What is Technical Debt?

Ward Cunningham is credited with coming up with the metaphor of “technical debt” in the context of software development:

“Shipping first time code is like going into debt. A little debt speeds development so long as it is paid back promptly with a rewrite… The danger occurs when the debt is not repaid. Every minute spent on not-quite-right code counts as interest on that debt….”

Doc Norton has a great video on the topic:

Go Ahead, Have Some Debt

I posit that there’s not a single, in-service, complex software system in existence that doesn’t have technical debt. Taking on debt allows for:

• Rapid delivery
• Quick feedback
• Future corrective design

Debt is like borrowed money. You get to do something sooner (buy a bigger screen TV, a new car) than you might otherwise if you had to pay “cash,” but until you pay it back, you’ll be accumulating interest. So if left unchecked, eventually you will hit your credit limit and your purchasing power will be reduced to zero.
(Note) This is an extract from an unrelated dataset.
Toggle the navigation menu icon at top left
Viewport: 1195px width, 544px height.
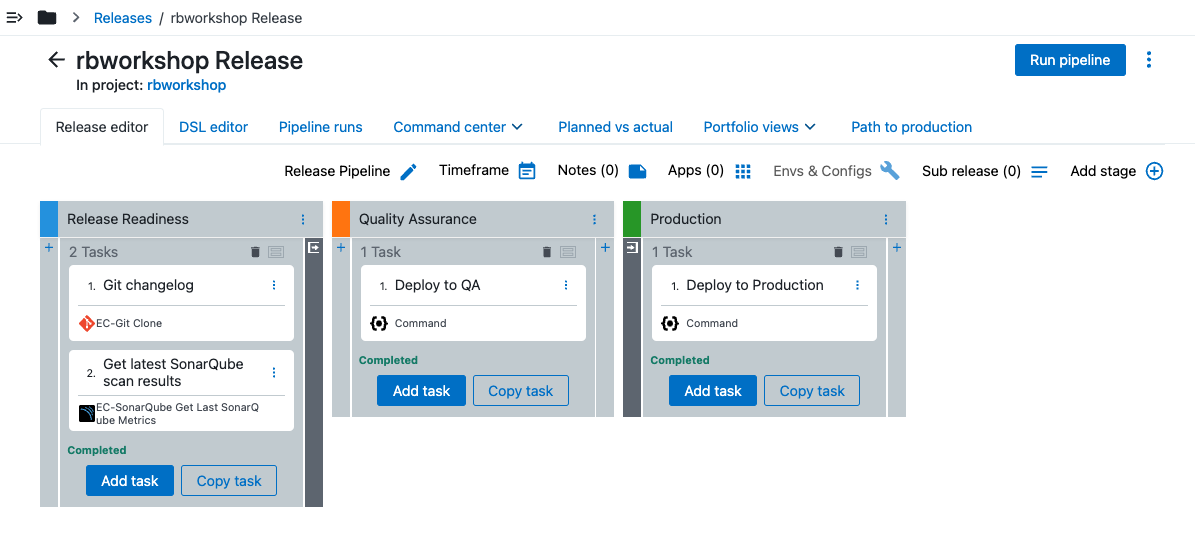(x=15, y=18)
The ability to pay back the debt depends upon you writing code that is clean (and well tested) enough to be able to refactor as you come to understand your problem better.

“Good or Evil?” is Probably the Wrong Question

A Better Question: “Debt or Cruft?”

Ask yourself:

• Is the code clean?
• Is the code tested?
• Is there a learning objective or event?
• Is there a plan for payback?
• Is the business truly informed?

If you answer “no” to even one, you don’t have Technical Debt – you have a mess, you have cruft: An unpleasant substance, the result of shoddy construction, redundant, old or improperly written code.

Inherited Debt aka Cruft

This is the non-strategic result of poorly written or low-quality code.  Cunningham as well as Uncle Bob do not call this technical debt. They just call it crappy code. Cruft. What makes it “debt” for some is that the original authors are no longer around to benefit the organization through learning and improving from their own earlier mistakes.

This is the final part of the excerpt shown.